We observed 47 different phyla across all samples, only six of which displayed abundances greater than 5%. More than 30 phyla were considered rare or of low abundance, indicating the environment is capable of harboring a wide range of diversity that is potentially crucial for ecological balance [54]. Wang et al. (2022) [54] reported that in mangrove samples, the influence of abiotic variables on the structure of rare taxa is limited, explaining only a small portion of the observed variation. This suggests that there may be other unknown and more complex factors shaping the composition of rare taxa, and more studies focused on these groups are needed.

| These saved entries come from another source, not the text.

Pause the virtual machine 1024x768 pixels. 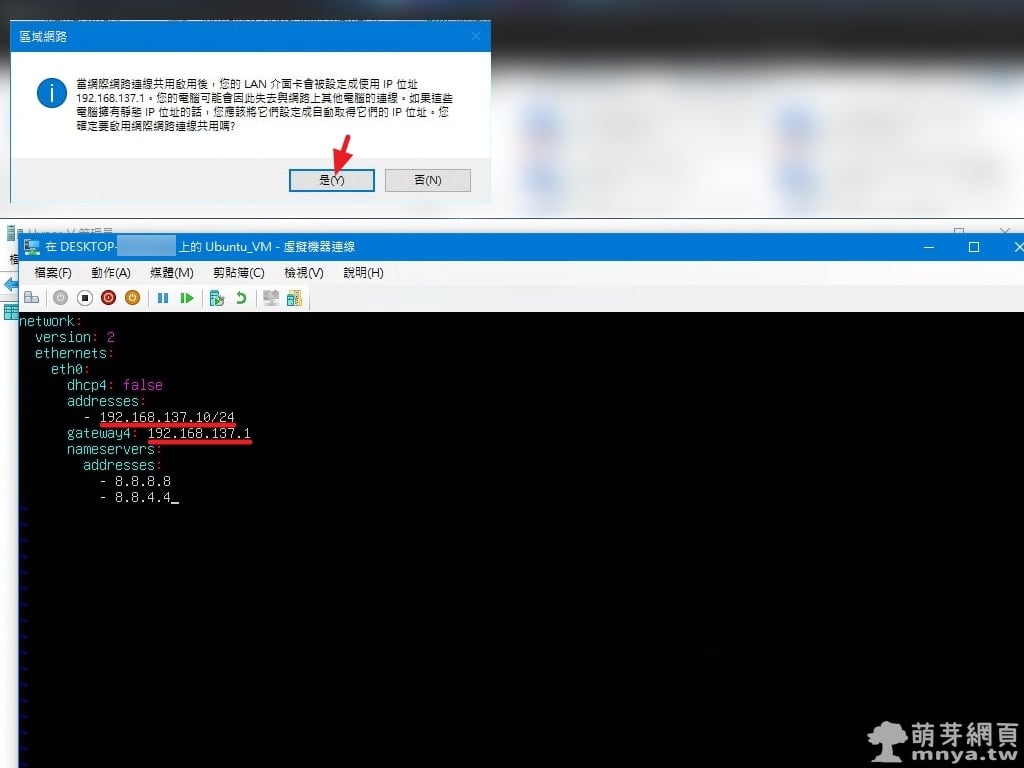pos(162,298)
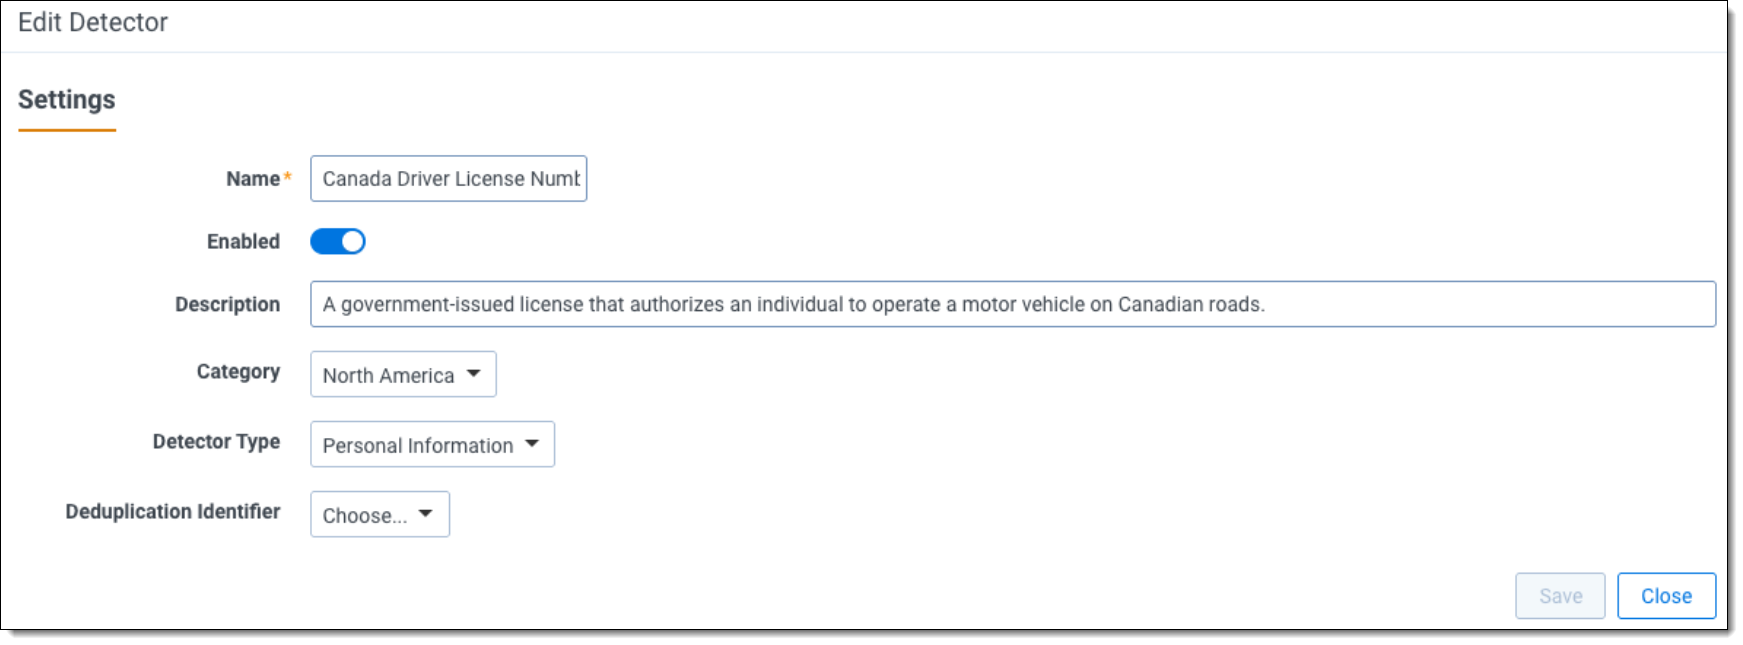Switch to the Settings tab

(66, 100)
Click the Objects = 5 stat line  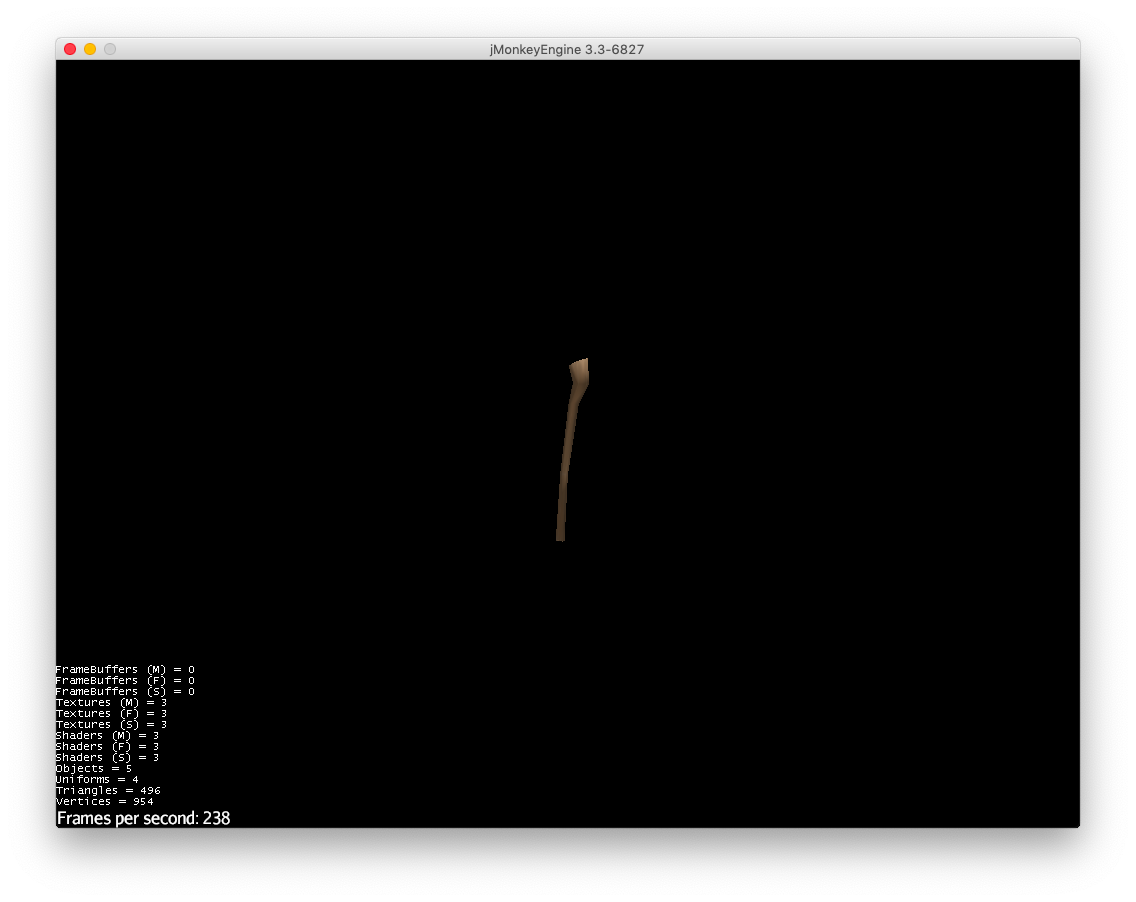point(92,768)
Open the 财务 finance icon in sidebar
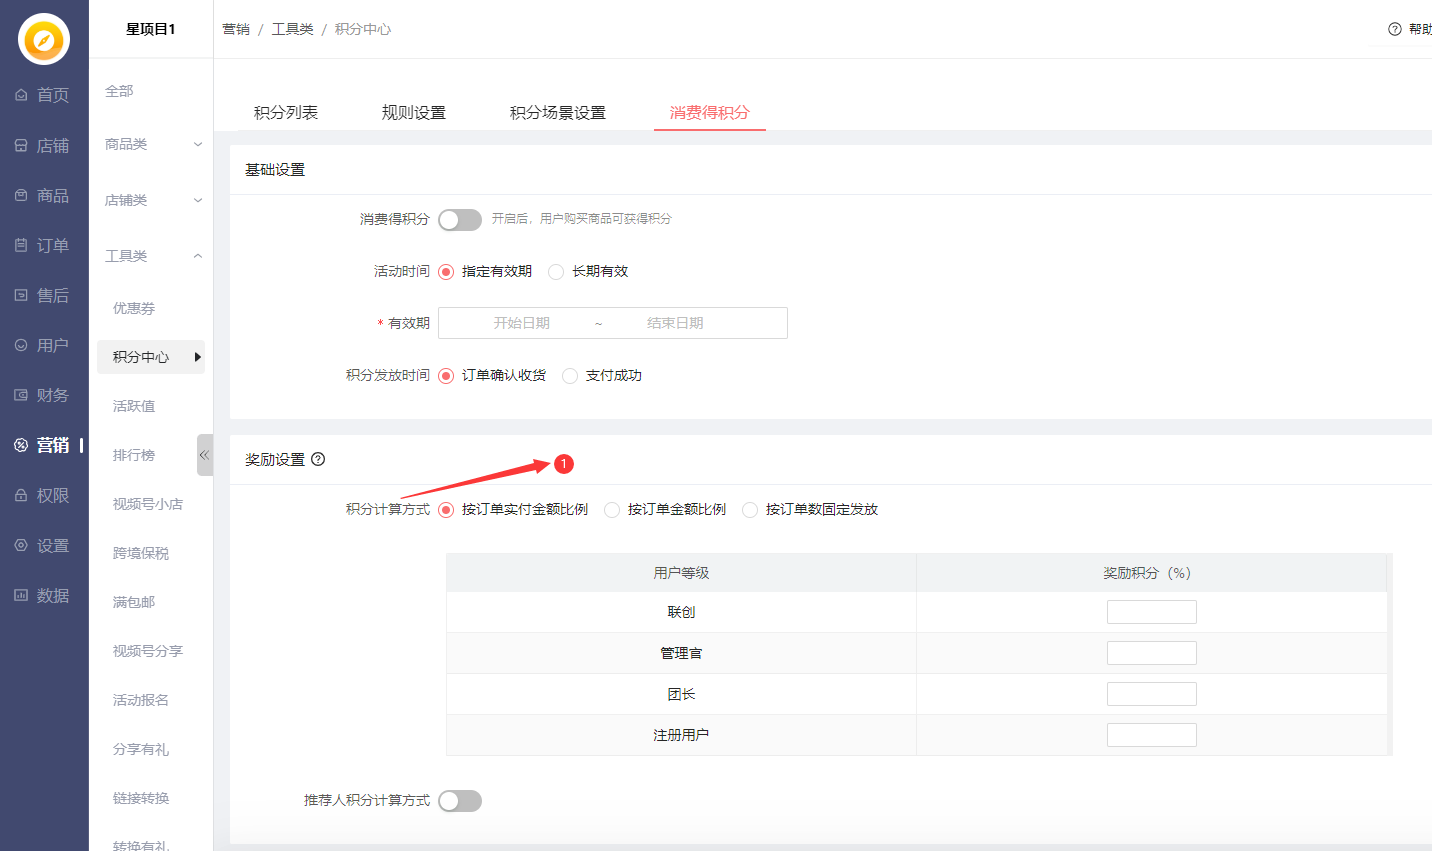The height and width of the screenshot is (851, 1432). tap(21, 395)
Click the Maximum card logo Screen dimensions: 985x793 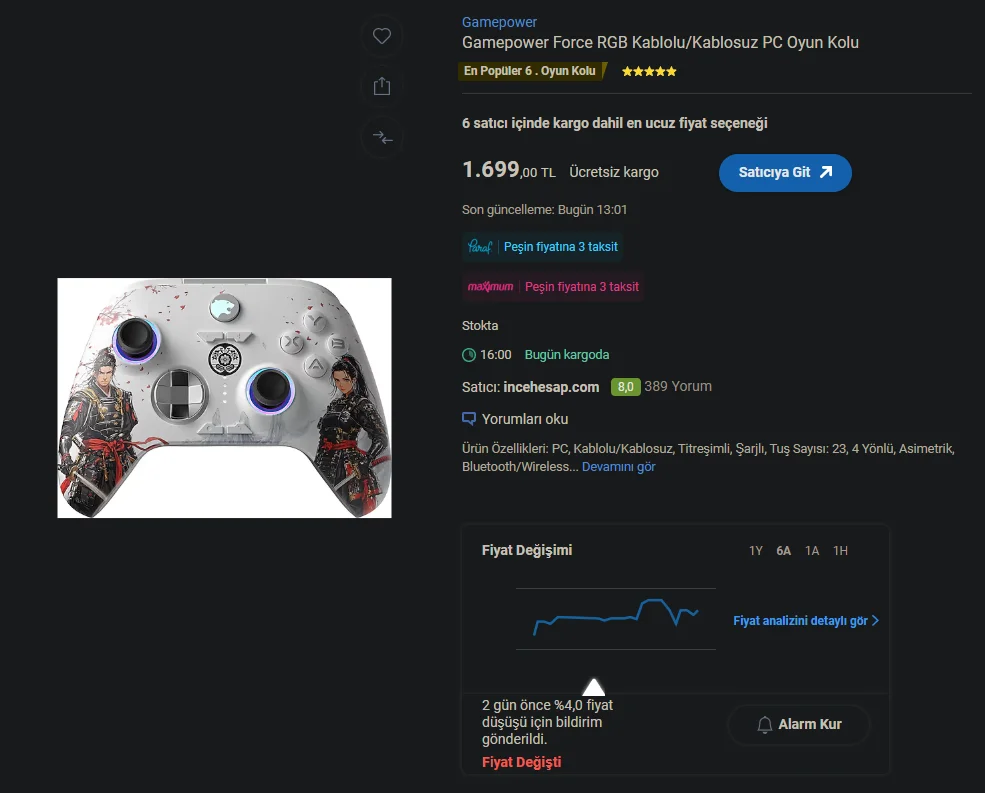pos(490,286)
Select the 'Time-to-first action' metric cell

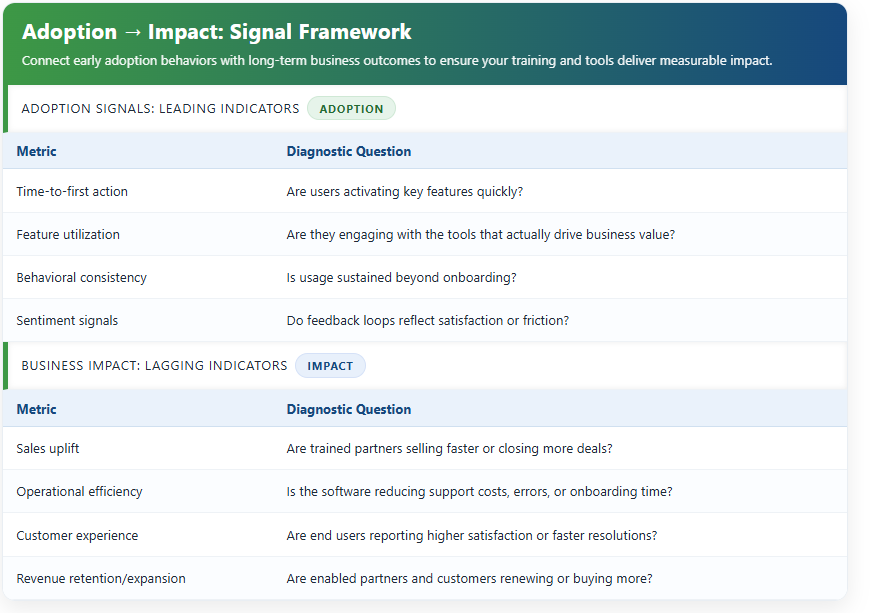click(x=72, y=192)
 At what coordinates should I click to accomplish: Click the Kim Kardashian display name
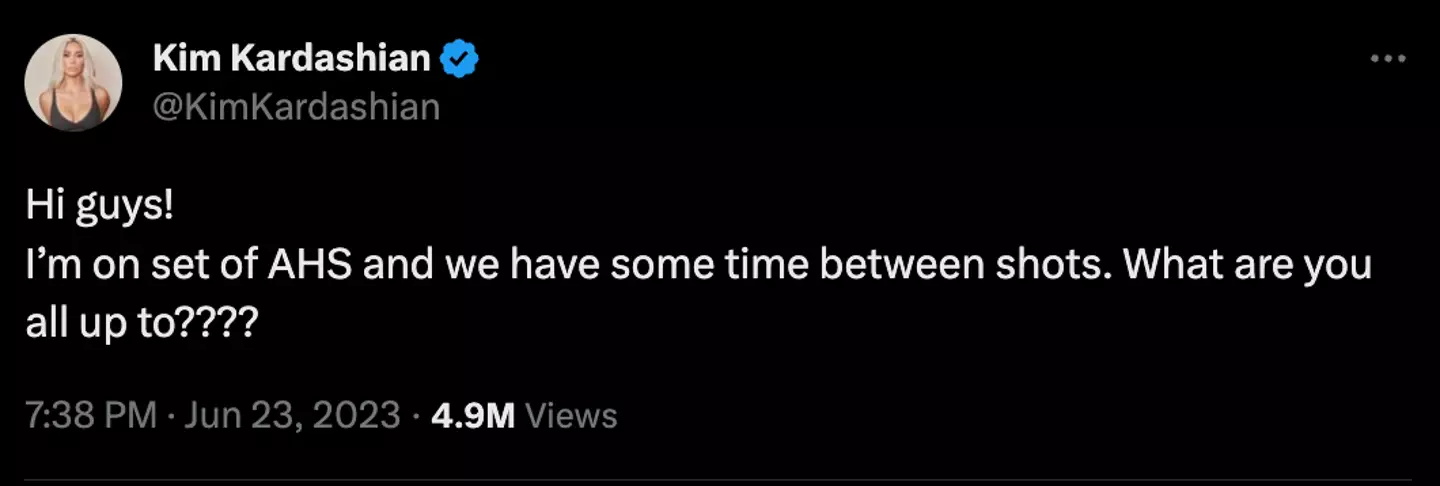pos(291,60)
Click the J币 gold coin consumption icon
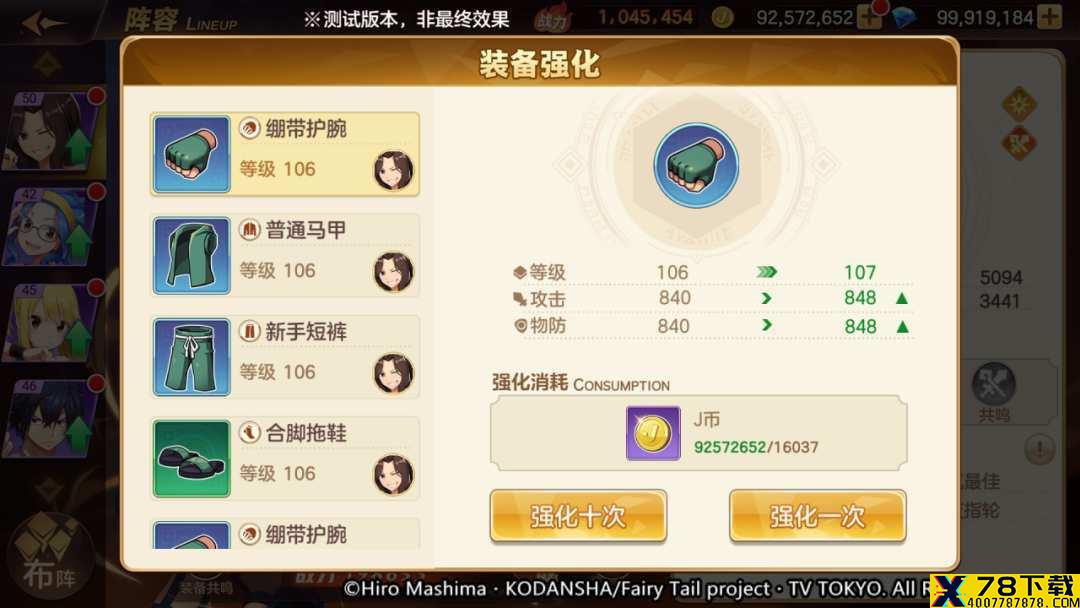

The significance of this study is to show the extent of the impact caused by road construction (and potentially other anthropogenic activities) on mangrove ecosystems, which also influence microbial diversity and possibly the function of mangrove ecosystems. Our findings indicate that degraded mangrove sediments have significantly lower bacterial diversity, with a decrease in taxa responsible for sulfur, nitrogen, and carbon cycles compared to preserved and recovering mangroves. Furthermore, we showed an increase of typical human gut microbial taxa in the degraded zone, which may indicate human contamination in mangrove sediments. Studies using a whole metagenomic sequencing approach with dense and longitudinal sampling may allow for further insights into the long term impact of human activity on mangroves as well as the pace at which these ecosystems are able to recover and restore microbial communities.